[Exercise details] Repeat exactly the lines that run from the one containing "Chính sách bảo mật (221, 2451)" to the end of the data, and leave out all others.
---------- Material to process ----------
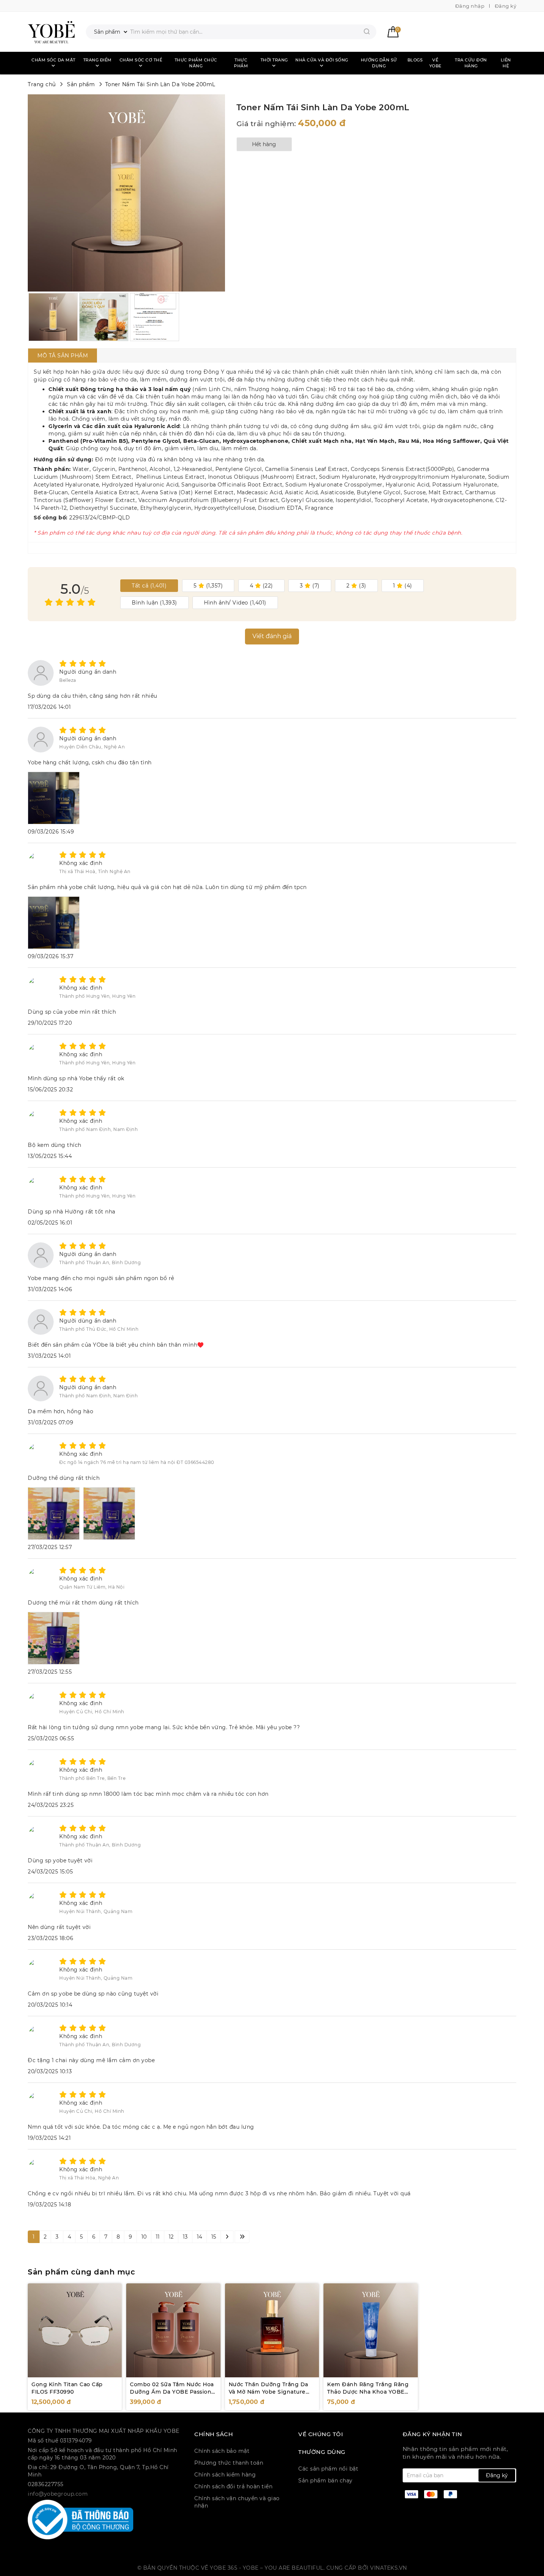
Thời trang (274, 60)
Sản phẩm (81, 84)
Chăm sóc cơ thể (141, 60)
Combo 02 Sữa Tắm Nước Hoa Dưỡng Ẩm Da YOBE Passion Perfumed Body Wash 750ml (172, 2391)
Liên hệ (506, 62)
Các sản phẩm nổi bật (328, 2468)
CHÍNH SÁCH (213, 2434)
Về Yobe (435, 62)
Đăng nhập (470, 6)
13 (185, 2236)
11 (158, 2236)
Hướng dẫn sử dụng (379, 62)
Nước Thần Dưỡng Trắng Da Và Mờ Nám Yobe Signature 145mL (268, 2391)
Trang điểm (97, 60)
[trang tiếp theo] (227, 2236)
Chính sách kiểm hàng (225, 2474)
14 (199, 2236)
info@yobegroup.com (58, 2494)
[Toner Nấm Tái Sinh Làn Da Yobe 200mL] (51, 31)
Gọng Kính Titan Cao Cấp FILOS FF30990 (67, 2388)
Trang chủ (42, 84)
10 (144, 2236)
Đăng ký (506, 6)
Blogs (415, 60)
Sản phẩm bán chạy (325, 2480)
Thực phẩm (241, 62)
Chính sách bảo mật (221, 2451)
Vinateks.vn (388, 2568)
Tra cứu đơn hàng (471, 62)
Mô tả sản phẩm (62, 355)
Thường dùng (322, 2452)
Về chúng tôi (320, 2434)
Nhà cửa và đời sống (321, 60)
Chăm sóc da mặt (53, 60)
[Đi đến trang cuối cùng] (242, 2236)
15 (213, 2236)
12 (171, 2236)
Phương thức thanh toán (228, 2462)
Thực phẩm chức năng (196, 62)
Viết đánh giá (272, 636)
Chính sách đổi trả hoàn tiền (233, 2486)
----------
[Result for this exercise]
Chính sách bảo mật (221, 2451)
Vinateks.vn (388, 2568)
Tra cứu đơn hàng (471, 62)
Mô tả sản phẩm (62, 355)
Thường dùng (322, 2452)
Về chúng tôi (320, 2434)
Nhà cửa và đời sống (321, 60)
Chăm sóc da mặt (53, 60)
[Đi đến trang cuối cùng] (242, 2236)
15 (213, 2236)
12 (171, 2236)
Phương thức thanh toán (228, 2462)
Thực phẩm chức năng (196, 62)
Viết đánh giá (272, 636)
Chính sách đổi trả hoàn tiền (233, 2486)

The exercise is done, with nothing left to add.